[Stored data]
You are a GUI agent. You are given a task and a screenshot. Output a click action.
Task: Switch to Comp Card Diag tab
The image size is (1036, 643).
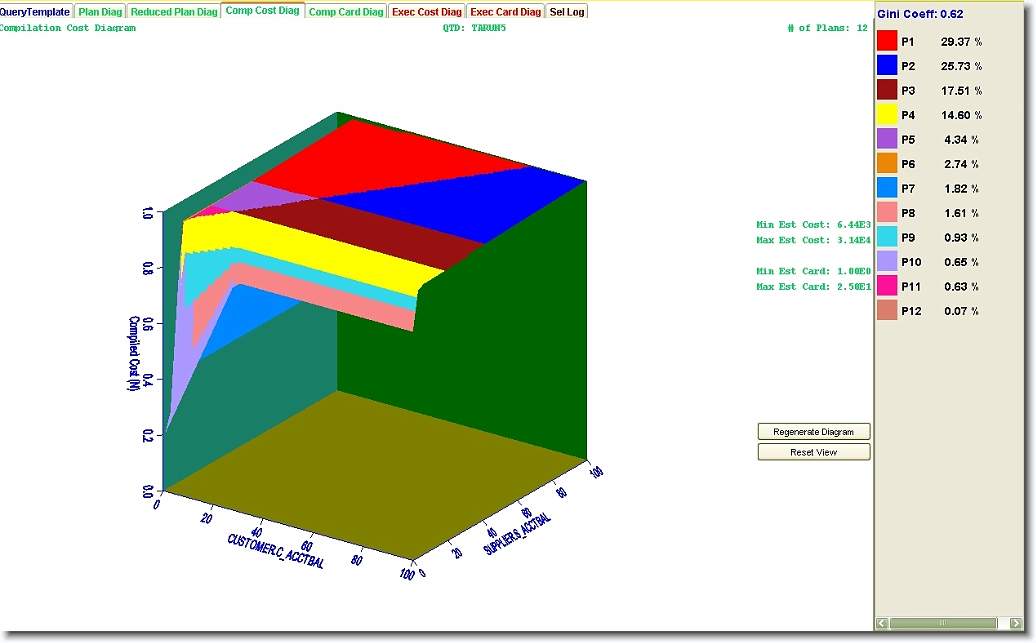[345, 12]
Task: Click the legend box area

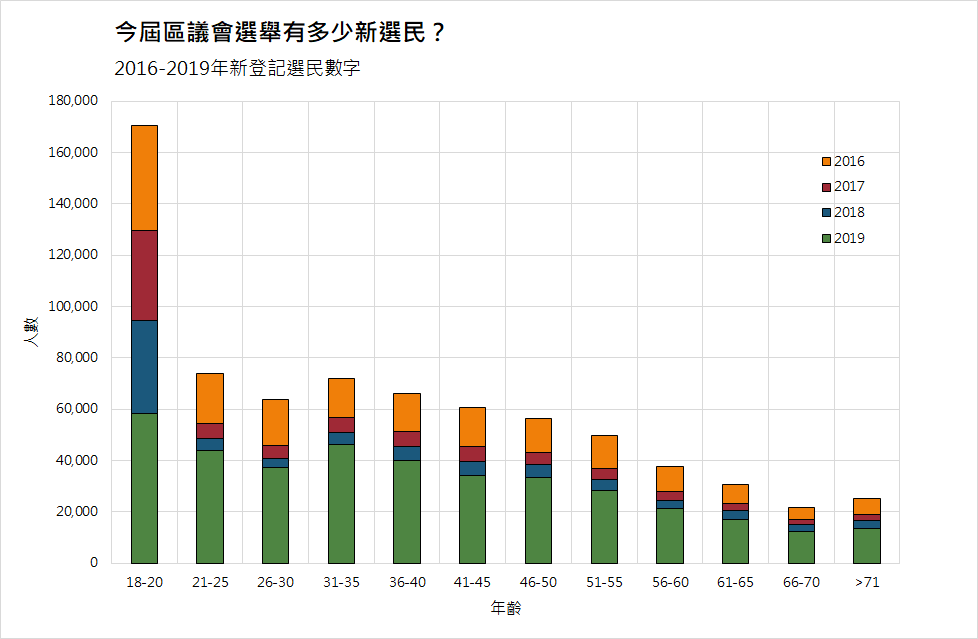Action: [x=845, y=200]
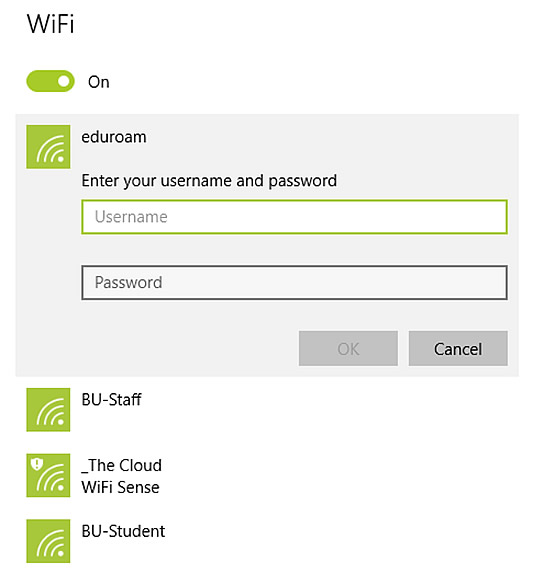Click the knob of the WiFi switch
The width and height of the screenshot is (544, 585).
click(x=64, y=81)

» **THE PROBLEM**
Render the data above verbatim and without pictures.

» **PROBLEM SOLUTION**
You are a GUI agent. You are given a task and a screenshot. Output a click action.
Task: Switch to Comp Card Diag tab
The image size is (1036, 643).
[345, 12]
Task: Click the legend box area

Action: [x=845, y=200]
Click the knob of the WiFi switch
The width and height of the screenshot is (544, 585).
click(x=64, y=81)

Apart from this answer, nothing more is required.